> **THE TASK**: Pictures do not belong in the copy; restate the records below word for word.

Stored data entries
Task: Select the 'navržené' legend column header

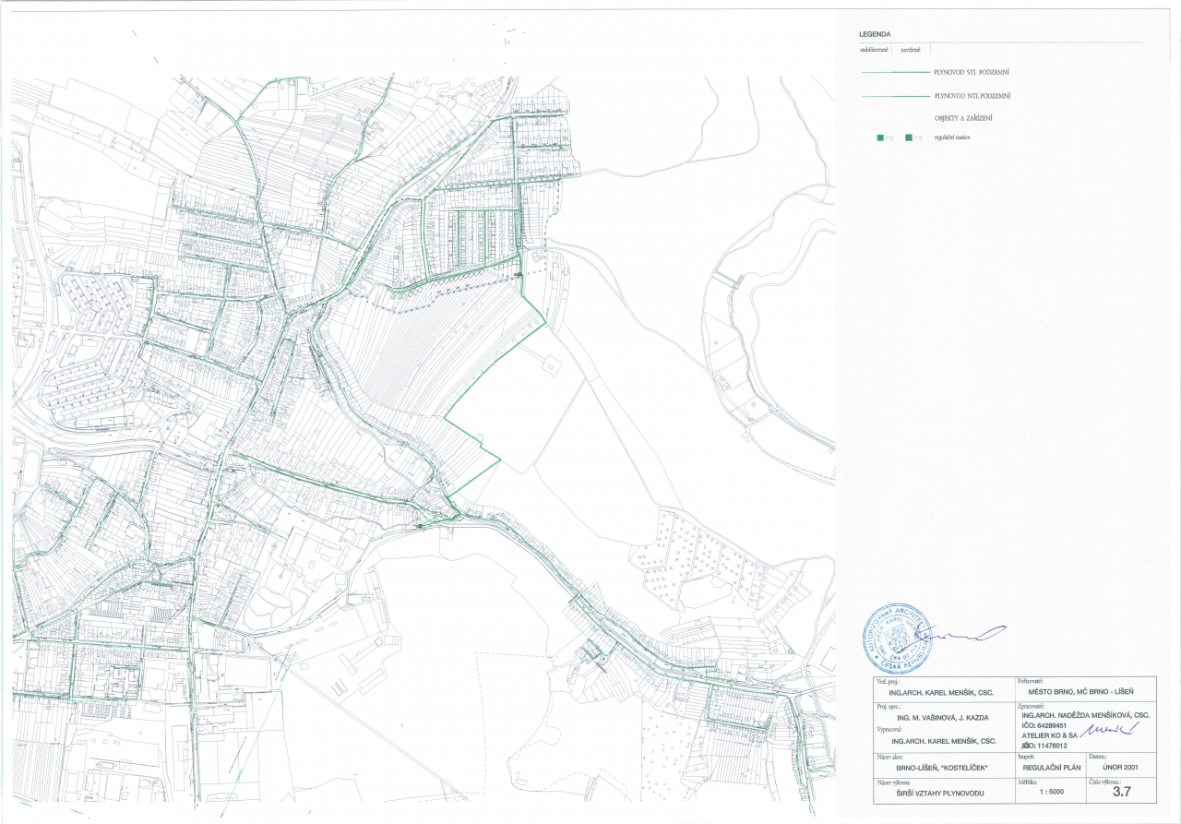Action: point(910,49)
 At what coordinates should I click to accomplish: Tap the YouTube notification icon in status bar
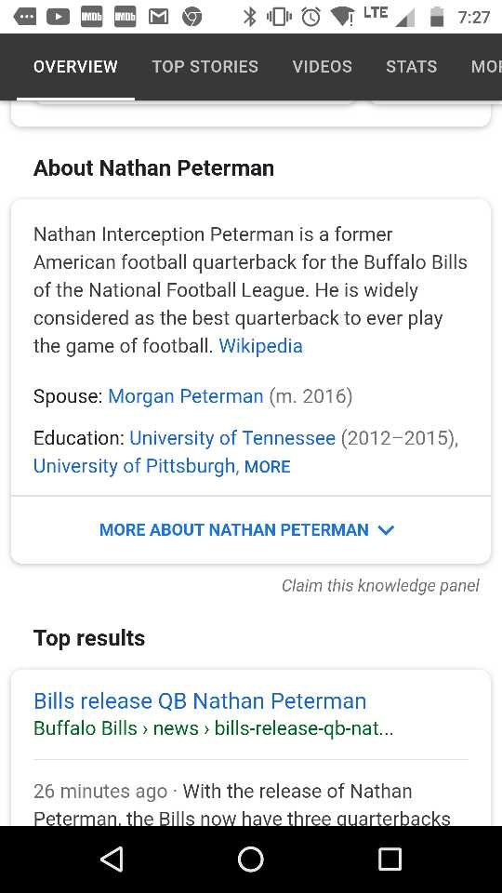[x=58, y=18]
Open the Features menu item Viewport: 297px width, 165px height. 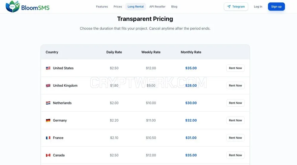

> **OUTPUT**:
Task: Select the 'navržené' legend column header

Action: point(910,49)
 At what coordinates should I click to accomplish: Tap the YouTube notification icon in status bar
[x=58, y=18]
Open the Features menu item Viewport: 297px width, 165px height. 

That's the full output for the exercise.